But Jim Brading stirred suddenly, and flung out one hand, knocking over a glass which Titty caught just as it was rolling off the table.

’SH! ’SH!

“North half West for the Long Sand Head,” muttered Jim, as if he were repeating to himself something he had learnt by heart. That flung-out hand was feeling for the tiller. He lifted his head with a jerk and stared about him. “Oh, I say . . . I’m dreadfully sorry. . . Look here, I’m not fit to. . . How long have I been asleep?”

“Only a minute or two,” said Titty.

John and Susan looked at Mother, almost as if to say, “He really couldn’t help it.” After all, he was their guest really.

But you could always count on Mother to understand. She was laughing.

“That’s all right,” she was saying. “I know just how you feel. Why, when I was a girl in Australia I’ve often fallen asleep on horseback, riding home after a dance, and been waked by the horse stopping and snuffing at the stable door. You’ll feel better when you’ve had some hot soup.”

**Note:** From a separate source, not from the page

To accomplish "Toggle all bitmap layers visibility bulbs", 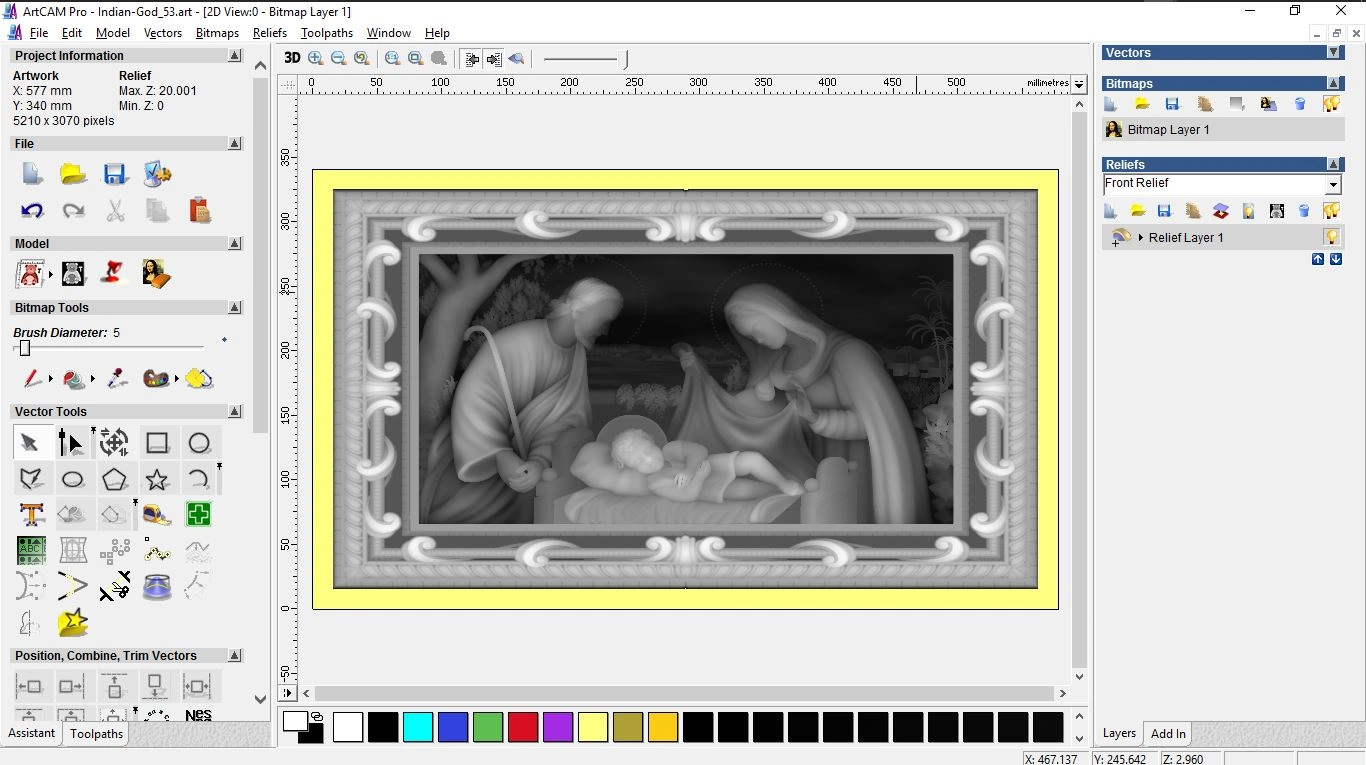I will 1331,104.
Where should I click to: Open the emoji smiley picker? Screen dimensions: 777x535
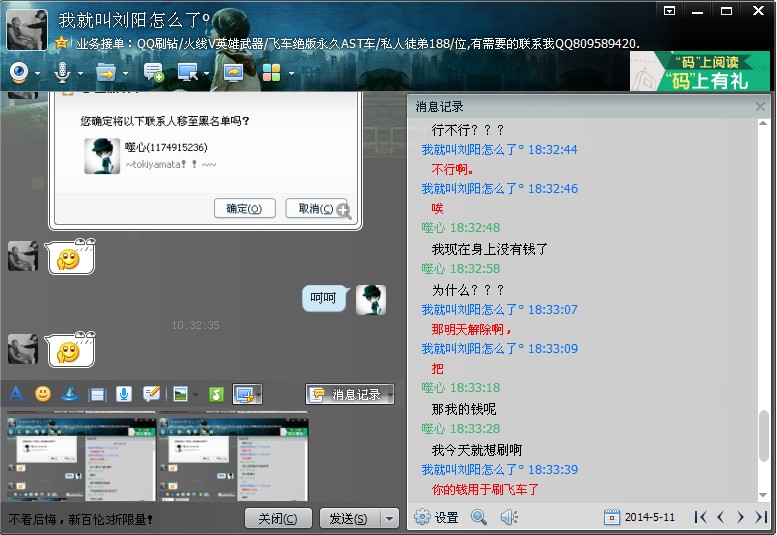point(43,394)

And really, though they did not know it at the time, Jim’s falling asleep was the best thing that could have happened. You cannot think of someone as a stranger when you have seen him sprawling asleep across your supper table. There was a smile in Mother’s eyes when she looked at their new friend after that. Big though he was, with his schooldays behind him, she was thinking of him much as she thought of John. Those few minutes when, with his head among the plates, he had been thinking he was still steering the Goblin through the night, had somehow made him one of the family.

Presently they were talking as if they had known him all their lives, and he had told them to call him Jim and not to bother about the “Mr Brading.” Nor was it only John, Susan, Titty and Roger who asked questions. Mother asked them too, and Jim, waking up with the help of the soup and Miss Powell’s beautiful omelette, found himself talking of his first long voyages with his uncle, and of how gradually his uncle had let him do more and more of the work of the ship, and of how at last he had given him the Goblin for his own, on condition that now and then, when his rheumatism let him, he might join her again and be crew for her new skipper.

“Jolly good uncle,” said Roger.

“He is,” said Jim. “You see I left Rugby last term and I had a bit of luck with a scholarship to Oxford, and he promised her to me if I did. Not much rheumatism about him either. That was only his joke. He’s coming cruising next week.”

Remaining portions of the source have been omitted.